Adenoviral overexpression of IL-6 enhances GSIS. AC: Blood glucose (A), plasma insulin (B), and plasma C-peptide (C) levels during glucose tolerance tests performed in LacZ- (open circles; n= 5) and IL-6 (closed circles; n = 7) mice on day 5 after adenoviral administration. Statistical significance was calculated using the unpaired t test. D: Blood glucose levels after intraperitoneal insulin injection in LacZ- (open circles; n= 5) and IL-6 (closed circles; n = 7) mice on day 7 after adenoviral administration. Data are presented as percentages of the blood glucose levels immediately before insulin loading. E: Histological findings of the pancreas with hematoxylin and eosin staining on day 5 after adenoviral administration. Scale bars indicate 100 μm. F: β-cell areas of LacZ- (open bars; n = 5) and IL-6 (closed bars; n = 7) mice on day 14 after adenoviral administration. G: Pancreatic insulin contents were determined in LacZ- (open bars; n = 5) and IL-6 (closed bars; n = 7) mice on day 14 after adenoviral administration.

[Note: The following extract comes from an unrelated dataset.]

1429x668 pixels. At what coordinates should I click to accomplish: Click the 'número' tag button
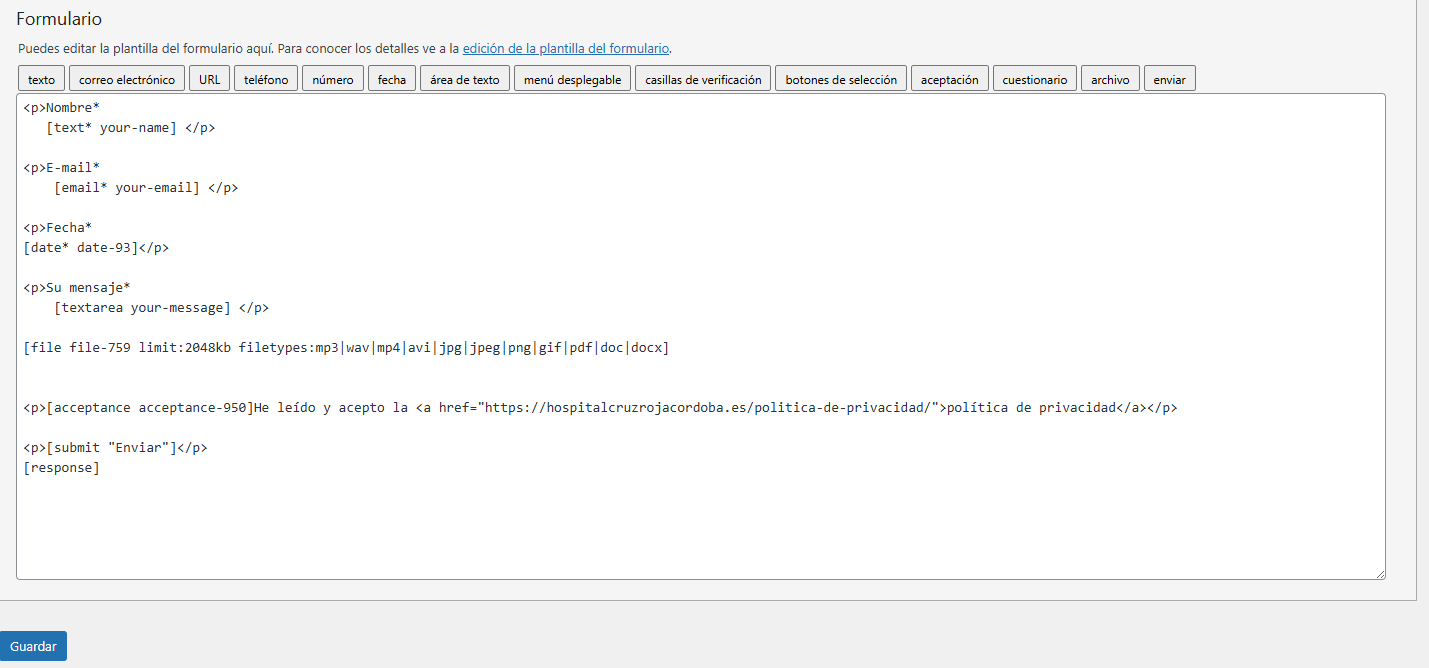click(x=333, y=79)
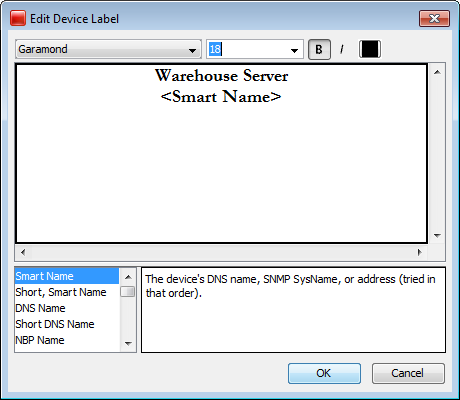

H: Fasting blood glucose levels were measured in LacZ- (open circles; n = 5) and IL-6 (closed circles; n = 7) mice through day 20 after adenoviral administration. I: Hepatic expressions of PEPCK (left) and glucose-6 (right) of LacZ- (open bars; n = 5) and IL-6 (closed bars; n = 7) mice were analyzed by RT-PCR. J: Blood glucose levels during pyruvate tolerance tests performed in LacZ- (open circles; n = 5) and IL-6 (closed circles; n = 7) mice on day 5 after adenoviral administration. K: Fasting plasma free fatty acid levels were measured in LacZ- (open bar; n = 5) and IL-6 (closed bar; n = 7) mice on day 5 after adenoviral administration. *P < 0.05; **P < 0.01 vs. LacZ-mice assessed by unpaired t test. Data are presented as means ± SE. (A high-quality digital representation of this figure is available in the online issue.)

Fasting blood glucose levels were also lowered in IL-6 mice, and this effect persisted for 14 days after adenoviral administration (Fig. 3H). This result is compatible with the exogenous expression period for adenoviral gene transduction (19). IL-6 reportedly activates the signal transducer and activator of transcription-3 (STAT-3) signaling, leading to downregulation of gluconeogenic genes in hepatocytes (28). Consistent with this notion, expressions of gluconeogenic genes, such as phosphoenolpyruvate carboxykinase and glucose-6-phosphatase, were significantly decreased in the livers of IL-6 mice (Fig. 3I). In addition, pyruvate tolerance tests revealed that blood glucose levels after pyruvate loading were significantly lower in IL-6 mice than in LacZ-mice (Fig. 3J). These findings together indicate that hepatic glucose production was suppressed in IL-6 mice, supporting the previously reported observation that hepatic gluconeogenic gene expressions and fasting blood glucose levels were suppressed in mice with muscle-specific IL-6 overexpression (10).

A lipolytic effect of IL-6 was previously reported (29), and lipolysis raises circulating FFA concentrations. Because FFAs are known to be potent insulinotropic factors (30), we evaluated plasma FFA concentrations. However, plasma FFA concentrations of IL-6 mice on day 5 after adenoviral administration did not differ significantly from those of LacZ-mice (Fig. 3K). Thus FFAs are unlikely to be involved in the enhancement of GSIS in IL-6 mice.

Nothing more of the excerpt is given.